Anna Corazza, Sergio Di Martino, Adriano Peron et al.

In the context of End-to-End testing of web applications, automated exploration techniques (a.k.a. crawling) are widely used to infer state-based models of the site under test. These models, in which states represent features of the web application and transitions represent reachability relationships, can be used for several model-based testing tasks, such as test case generation. However, current exploration techniques often lead to models containing many near-duplicate states, i.e., states representing slightly different pages that are in fact instances of the same feature. This has a negative impact on the subsequent model-based testing tasks, adversely affecting, for example, size, running time, and achieved coverage of generated test suites. As a web page can be naturally represented by its tree-structured DOM representation, we propose a novel near-duplicate detection technique to improve the model inference of web applications, based on Tree Kernel (TK) functions.
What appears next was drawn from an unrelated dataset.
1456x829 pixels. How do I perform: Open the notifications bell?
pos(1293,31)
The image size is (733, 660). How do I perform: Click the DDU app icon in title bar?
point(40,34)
TKs are a class of functions that compute similarity between tree-structured objects, largely investigated and successfully applied in the Natural Language Processing domain. To evaluate the capability of the proposed approach in detecting near-duplicate web pages, we conducted preliminary classification experiments on a freely-available massive dataset of about 100k manually annotated web page pairs. We compared the classification performance of the proposed approach with other state-of-the-art near-duplicate detection techniques. Preliminary results show that our approach performs better than state-of-the-art techniques in the near-duplicate detection classification task. These promising results show that TKs can be applied to near-duplicate detection in the context of web application model inference, and motivate further research in this direction.